Inspecting proportion of Rating, we reduce the positive reviews, selecting 500 randomly with 5 stars and 500 with 4 stars. 

In [18]:
df_reviews.groupby('Rating').count()

Unnamed: 0_level_0,Coffee,Description,date
Rating,Unnamed: 1_level_1,Unnamed: 2_level_1,Unnamed: 3_level_1
1.0 star rating,245,263,263
2.0 star rating,196,207,207
3.0 star rating,305,327,327
4.0 star rating,766,821,821
5.0 star rating,1756,1930,1930


#### Sampling data with more reviews

In [19]:
df1_ = df_reviews[df_reviews['Rating'] == '1.0 star rating']
df2_ = df_reviews[df_reviews['Rating'] == '2.0 star rating']
df3_ = df_reviews[df_reviews['Rating'] == '3.0 star rating']
df4_ = df_reviews[df_reviews['Rating'] == '4.0 star rating']
df5_ = df_reviews[df_reviews['Rating'] == '5.0 star rating']

df4_sample = df4_.sample(n=500, random_state=42)
df5_sample = df5_.sample(n=500, random_state=42)

#### **Data** is the new vector used on the analysis. 



In [20]:
data = pd.concat([df1_, df2_, df3_, df4_sample, df5_sample], sort=False)

Take 5% of every category to add features into the **Coffee Dictionary**

In [21]:
n1 = data[data.Rating == '1.0 star rating'].sample(frac=0.05, random_state=42)
n2 = data[data.Rating == '2.0 star rating'].sample(frac=0.05, random_state=42)
n3 = data[data.Rating == '3.0 star rating'].sample(frac=0.05, random_state=42)
n4 = data[data.Rating == '4.0 star rating'].sample(frac=0.05, random_state=42)
n5 = data[data.Rating == '5.0 star rating'].sample(frac=0.05, random_state=42)

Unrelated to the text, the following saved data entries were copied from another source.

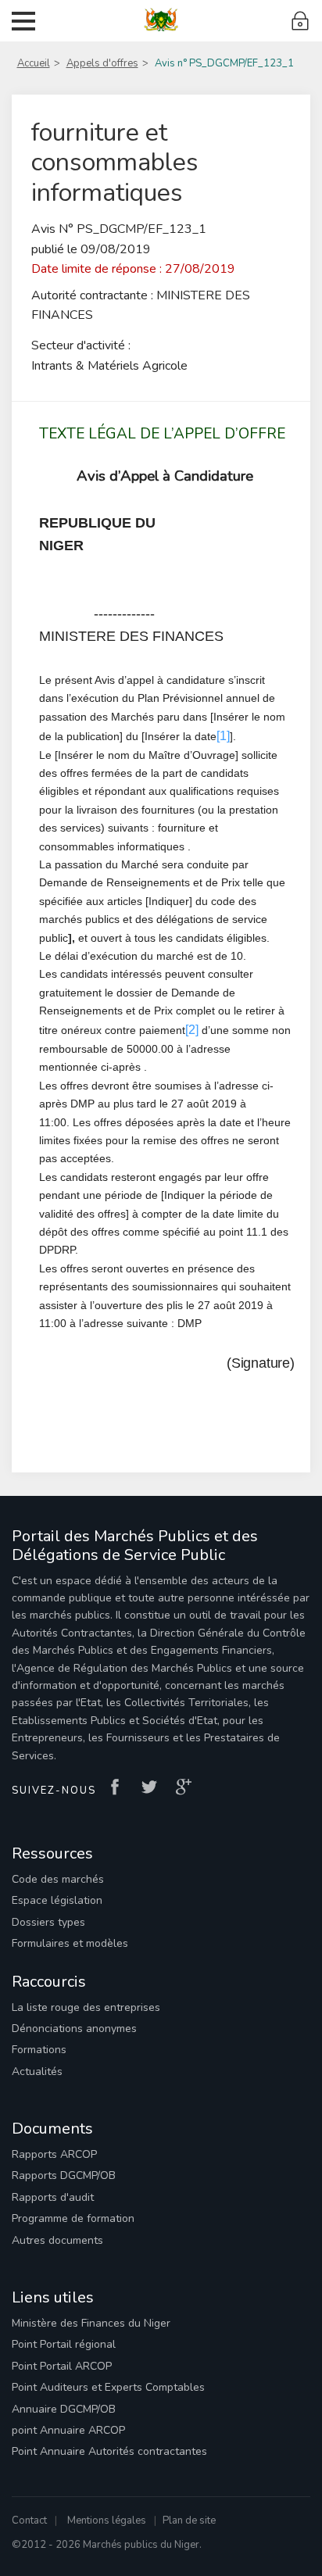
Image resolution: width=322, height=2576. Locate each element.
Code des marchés (58, 1879)
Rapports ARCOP (54, 2154)
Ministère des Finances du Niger (91, 2323)
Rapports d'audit (53, 2197)
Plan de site (189, 2520)
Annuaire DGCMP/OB (64, 2409)
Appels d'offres (102, 63)
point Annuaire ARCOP (68, 2430)
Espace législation (57, 1900)
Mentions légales (106, 2520)
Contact (29, 2520)
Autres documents (57, 2240)
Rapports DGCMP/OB (64, 2175)
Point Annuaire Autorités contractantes (109, 2451)
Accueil (33, 63)
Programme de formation (73, 2218)
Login (300, 21)
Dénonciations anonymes (74, 2028)
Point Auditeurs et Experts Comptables (108, 2387)
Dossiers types (48, 1922)
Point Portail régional (64, 2344)
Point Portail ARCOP (62, 2366)
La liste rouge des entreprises (86, 2007)
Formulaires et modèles (70, 1943)
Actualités (37, 2071)
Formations (39, 2049)
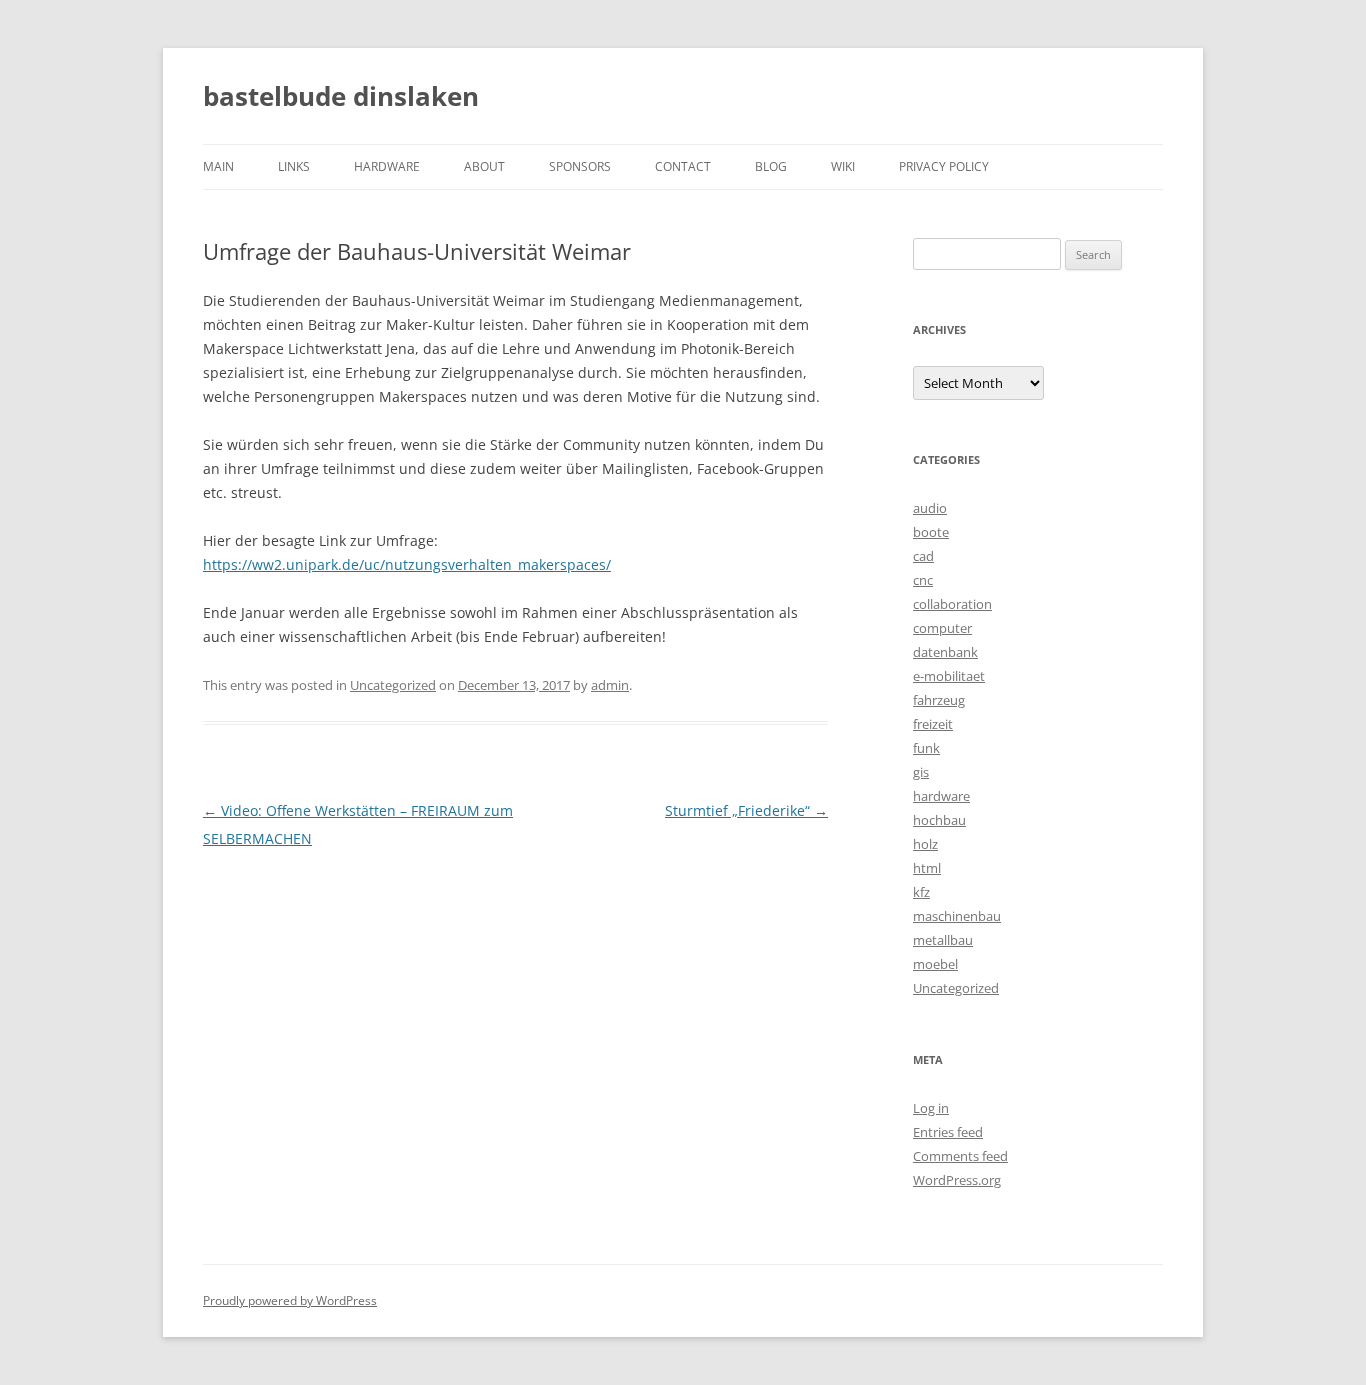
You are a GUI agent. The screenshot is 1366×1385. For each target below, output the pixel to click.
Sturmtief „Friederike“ (746, 810)
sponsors (580, 166)
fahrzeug (939, 700)
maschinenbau (957, 916)
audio (930, 508)
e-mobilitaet (949, 676)
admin (610, 685)
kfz (921, 892)
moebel (935, 964)
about (484, 166)
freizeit (933, 724)
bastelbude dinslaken (341, 96)
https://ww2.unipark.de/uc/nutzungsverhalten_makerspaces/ (407, 564)
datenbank (945, 652)
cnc (923, 580)
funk (926, 748)
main (218, 166)
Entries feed (948, 1132)
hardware (387, 166)
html (927, 868)
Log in (931, 1108)
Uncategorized (393, 685)
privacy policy (944, 166)
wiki (843, 166)
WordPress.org (957, 1180)
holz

Defining a dataFrame called **samples_dict**, we proceed to apply the preprocessing and the TF-IDF Vectorizer

In [22]:
samples_dict = pd.concat([n1, n2, n3, n4, n5])

In [23]:
samples_dict['Coffee'].unique()

array(['Dynamo Donut &', 'The Revolution', nan, 'Trouble Coffee',
       'Saint Frank', 'Philz', 'Martha & Brothers', 'Golden Bear Trading',
       'Beanstalk', 'Ritual Coffee', 'YakiniQ', 'Le Marais',
       'Flywheel Coffee', 'U :Dessert', 'Sightglass', 'Vive La',
       'Blue Bottle', 'Spike’s Coffees &', 'Tartine Bakery &',
       'Equator Coffees &', 'Little', 'The', 'Black', 'Mazarine',
       'Les Gourmands', 'Cantata Coffee', 'Contraband Coffee', 'Coffee',
       'Workshop Cafe', 'Urban', 'Spin City', 'Paramo Coffee',
       'UpForDayz', 'Java Beach', 'Réveille Coffee',
       'Howard Street Coffee', 'Craftsman and', 'Morning Due',
       'Weaver’s Coffee &', 'Socola Chocolatier and', 'Four Barrel',
       'Henry’s House of', 'ilana’s', 'Wrecking Ball Coffee', 'Saltroot',
       'Earth’s', 'Cafe', 'Alamo Square', 'Le Cafe du', 'Oakside',
       'Central Coffee Tea &', 'Pinhole', 'Faye’s', 'Crostini &',
       'Cinderella Bakery &'], dtype=object)

In [24]:
samples_dict['text normalized'] = samples_dict.Description.apply(lambda x: pre_processing(x))

In [25]:
samples_dict.head()

Unnamed: 0,Coffee,Description,Rating,date,text normalized
1548,Dynamo Donut &,The donuts are good but the service is horribl...,1.0 star rating,2/23/2019,donut good service horrible run flavor early t...
1559,The Revolution,the music is great but make sure you buy somet...,1.0 star rating,11/13/2018,music great sure buy something else rude guy s...
3475,,I used to work at this cafe and couldn't stand...,1.0 star rating,8/17/2017,used work not stand working longer week owner ...
2836,Trouble Coffee,Horrible staff. I just came in on the phone an...,1.0 star rating,2/25/2019,horrible staff came phone told gf wait ordered...
946,Saint Frank,This is the worst coffee I've tasted in SF. Th...,1.0 star rating,1/8/2019,worst tasted almond milk sucked drink almond m...


In [26]:
docs_customer = samples_dict['text normalized'].tolist()

In [27]:
customer_key_words = key_word_extractor(docs_customer)[0]
customer_key_values = key_word_extractor(docs_customer)[1]

In [28]:
l_words = []
l_values = []
for word in customer_key_words:
    l_words.append(word)
    
for value in customer_key_values:
    l_values.append(value)

With exactly the same proceed, we build a second dataFrame with key-words from customers. 

In [29]:
df_keys_customer = pd.DataFrame({'key_words': l_words, 'key_values': l_values})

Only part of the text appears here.